À FAIRE: D'après l'extrait source, avec qui le père délibère-t-il de l'alliance ?
===== EXTRAIT SOURCE =====
CHAPITRE VI.
DE LEURS MARIAGES & PETIT NOMBRE DE PEUPLE.
[98] AV cõtraire de nous, ils font en leurs mariages, non que le pere donne doüaire à sa fille pour la loger auec quelqu'vn; ains [61] que le poursuiuant face de bons, & beaux presens au pere, à ce qu'il luy donne sa fille pour espouse. Les presents seront proportionnément à la qualité du pere, & beauté de la fille; des chiens, des castors, des chauderons, & haches, &c. Mais la façon de courtiser, est bien sauuage: car l'amoureux dés qu'il se professe pour tel, n'oseroit regarder la fille, ny luy parler, ny demeurer aupres d'elle, sinon par occasion, & lors il faut qu'il se commande de ne la point enuisager, ny donner aucun signe de sa passion, autrement il seroit la mocquerie de tous, & sa fauourie en rougiroit. Apres quelque temps, le père assemble la parẽtée, pour auec eux deliberer de l'alliance. Si le recherchant est de bon aage; s'il est bon, & dispos chasseur, sa race, son credit, sa gaillardise; & s'il leur aggrée, ils luy [62] allongeront, ou accourciront, ou conditionneront le temps, & façon de sa poursuitte, ainsi qu'ils aduiseront, au bout duquel temps pour les nopces y aura solemnelle Tabagie & festin, auec harangues, chants, & danses.
===== MATÉRIEL FOURNI =====
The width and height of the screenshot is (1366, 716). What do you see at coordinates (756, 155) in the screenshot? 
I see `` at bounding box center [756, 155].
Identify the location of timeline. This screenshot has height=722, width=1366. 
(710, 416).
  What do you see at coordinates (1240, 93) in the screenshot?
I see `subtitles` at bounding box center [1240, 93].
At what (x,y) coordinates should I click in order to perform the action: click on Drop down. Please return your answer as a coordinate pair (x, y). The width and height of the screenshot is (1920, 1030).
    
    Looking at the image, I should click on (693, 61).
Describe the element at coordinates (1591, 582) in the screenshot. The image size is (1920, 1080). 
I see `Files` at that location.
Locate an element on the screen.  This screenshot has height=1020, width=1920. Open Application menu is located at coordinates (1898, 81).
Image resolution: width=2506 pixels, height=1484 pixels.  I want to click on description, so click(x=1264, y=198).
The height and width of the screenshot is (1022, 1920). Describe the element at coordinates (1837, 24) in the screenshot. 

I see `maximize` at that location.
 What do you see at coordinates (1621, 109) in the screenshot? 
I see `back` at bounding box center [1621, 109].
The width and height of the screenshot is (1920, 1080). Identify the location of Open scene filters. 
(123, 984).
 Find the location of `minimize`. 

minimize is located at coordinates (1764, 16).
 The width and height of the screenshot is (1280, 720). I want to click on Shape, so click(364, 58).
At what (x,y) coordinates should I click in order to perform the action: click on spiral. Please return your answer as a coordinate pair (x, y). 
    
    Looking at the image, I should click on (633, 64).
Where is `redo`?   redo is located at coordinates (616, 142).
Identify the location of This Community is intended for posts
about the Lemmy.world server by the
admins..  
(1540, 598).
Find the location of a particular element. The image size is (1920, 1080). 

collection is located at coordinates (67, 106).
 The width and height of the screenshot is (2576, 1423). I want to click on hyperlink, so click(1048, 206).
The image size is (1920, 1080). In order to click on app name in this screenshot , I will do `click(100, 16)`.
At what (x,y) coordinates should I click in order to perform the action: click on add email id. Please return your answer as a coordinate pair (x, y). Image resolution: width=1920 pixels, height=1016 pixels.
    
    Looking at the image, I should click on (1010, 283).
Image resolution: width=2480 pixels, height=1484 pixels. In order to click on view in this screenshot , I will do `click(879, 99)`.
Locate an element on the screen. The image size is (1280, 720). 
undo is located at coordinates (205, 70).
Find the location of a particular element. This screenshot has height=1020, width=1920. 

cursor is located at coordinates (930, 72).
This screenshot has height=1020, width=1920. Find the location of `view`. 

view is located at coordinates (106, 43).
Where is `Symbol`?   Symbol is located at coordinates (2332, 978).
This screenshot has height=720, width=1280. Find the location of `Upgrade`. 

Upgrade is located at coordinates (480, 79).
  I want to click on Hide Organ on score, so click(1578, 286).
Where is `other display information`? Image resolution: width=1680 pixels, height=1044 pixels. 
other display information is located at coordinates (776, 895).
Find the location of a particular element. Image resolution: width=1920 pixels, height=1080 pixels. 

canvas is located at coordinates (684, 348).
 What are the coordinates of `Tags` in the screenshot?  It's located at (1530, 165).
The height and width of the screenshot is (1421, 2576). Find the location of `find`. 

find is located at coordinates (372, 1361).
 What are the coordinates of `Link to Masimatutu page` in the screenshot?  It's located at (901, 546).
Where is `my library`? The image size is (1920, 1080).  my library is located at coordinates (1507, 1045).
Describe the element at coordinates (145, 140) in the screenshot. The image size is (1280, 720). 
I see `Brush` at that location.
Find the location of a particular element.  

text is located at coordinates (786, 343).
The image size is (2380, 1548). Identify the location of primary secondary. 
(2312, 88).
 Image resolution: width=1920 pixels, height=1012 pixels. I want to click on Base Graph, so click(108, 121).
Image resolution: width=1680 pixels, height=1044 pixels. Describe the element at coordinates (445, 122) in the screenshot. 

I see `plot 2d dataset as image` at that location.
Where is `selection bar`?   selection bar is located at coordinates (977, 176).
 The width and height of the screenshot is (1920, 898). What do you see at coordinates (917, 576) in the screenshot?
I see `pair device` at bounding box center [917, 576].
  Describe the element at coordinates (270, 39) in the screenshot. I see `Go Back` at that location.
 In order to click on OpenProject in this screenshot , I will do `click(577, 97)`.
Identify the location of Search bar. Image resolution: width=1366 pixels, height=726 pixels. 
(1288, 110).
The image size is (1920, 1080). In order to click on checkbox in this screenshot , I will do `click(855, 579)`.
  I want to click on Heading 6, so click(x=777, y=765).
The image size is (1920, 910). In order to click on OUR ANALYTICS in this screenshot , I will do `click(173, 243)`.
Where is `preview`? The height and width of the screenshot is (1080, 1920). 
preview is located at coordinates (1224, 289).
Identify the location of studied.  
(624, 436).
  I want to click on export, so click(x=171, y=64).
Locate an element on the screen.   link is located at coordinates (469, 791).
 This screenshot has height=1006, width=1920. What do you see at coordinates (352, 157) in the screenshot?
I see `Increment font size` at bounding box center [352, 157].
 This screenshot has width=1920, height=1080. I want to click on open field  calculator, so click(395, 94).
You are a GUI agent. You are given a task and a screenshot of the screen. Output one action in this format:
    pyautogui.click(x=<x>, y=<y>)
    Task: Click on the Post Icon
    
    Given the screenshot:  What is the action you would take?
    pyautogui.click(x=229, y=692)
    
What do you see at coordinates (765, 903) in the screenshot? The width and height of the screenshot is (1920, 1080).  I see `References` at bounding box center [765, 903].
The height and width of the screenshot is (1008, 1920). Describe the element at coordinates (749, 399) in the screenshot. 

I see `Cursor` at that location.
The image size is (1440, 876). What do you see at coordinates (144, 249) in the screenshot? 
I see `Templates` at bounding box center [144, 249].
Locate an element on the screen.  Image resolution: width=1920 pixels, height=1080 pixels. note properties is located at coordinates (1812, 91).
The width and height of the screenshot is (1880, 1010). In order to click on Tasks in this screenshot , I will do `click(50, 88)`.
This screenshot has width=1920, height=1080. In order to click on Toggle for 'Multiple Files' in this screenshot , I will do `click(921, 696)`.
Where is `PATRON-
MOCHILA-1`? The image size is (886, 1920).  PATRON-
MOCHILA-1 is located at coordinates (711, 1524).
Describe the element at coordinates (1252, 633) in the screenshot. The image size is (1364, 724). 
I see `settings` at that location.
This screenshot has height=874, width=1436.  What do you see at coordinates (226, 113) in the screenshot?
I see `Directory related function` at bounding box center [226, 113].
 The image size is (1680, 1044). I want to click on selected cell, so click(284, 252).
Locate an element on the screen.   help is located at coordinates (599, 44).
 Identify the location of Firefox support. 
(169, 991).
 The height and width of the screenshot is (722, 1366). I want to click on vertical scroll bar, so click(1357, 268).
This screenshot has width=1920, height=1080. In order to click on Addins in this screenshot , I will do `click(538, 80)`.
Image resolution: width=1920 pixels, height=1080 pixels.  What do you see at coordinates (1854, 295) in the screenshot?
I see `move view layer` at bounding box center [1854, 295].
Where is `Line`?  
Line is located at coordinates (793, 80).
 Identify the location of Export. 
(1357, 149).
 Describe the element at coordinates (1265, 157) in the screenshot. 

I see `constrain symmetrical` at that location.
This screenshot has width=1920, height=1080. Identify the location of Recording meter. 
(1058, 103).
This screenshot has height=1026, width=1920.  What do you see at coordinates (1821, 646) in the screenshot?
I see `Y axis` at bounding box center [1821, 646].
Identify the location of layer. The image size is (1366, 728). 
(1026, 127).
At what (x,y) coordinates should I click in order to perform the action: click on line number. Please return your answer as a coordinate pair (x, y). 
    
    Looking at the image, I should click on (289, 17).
=====
VOTRE SOLUTION: Avec sa parenté, qu'il assemble.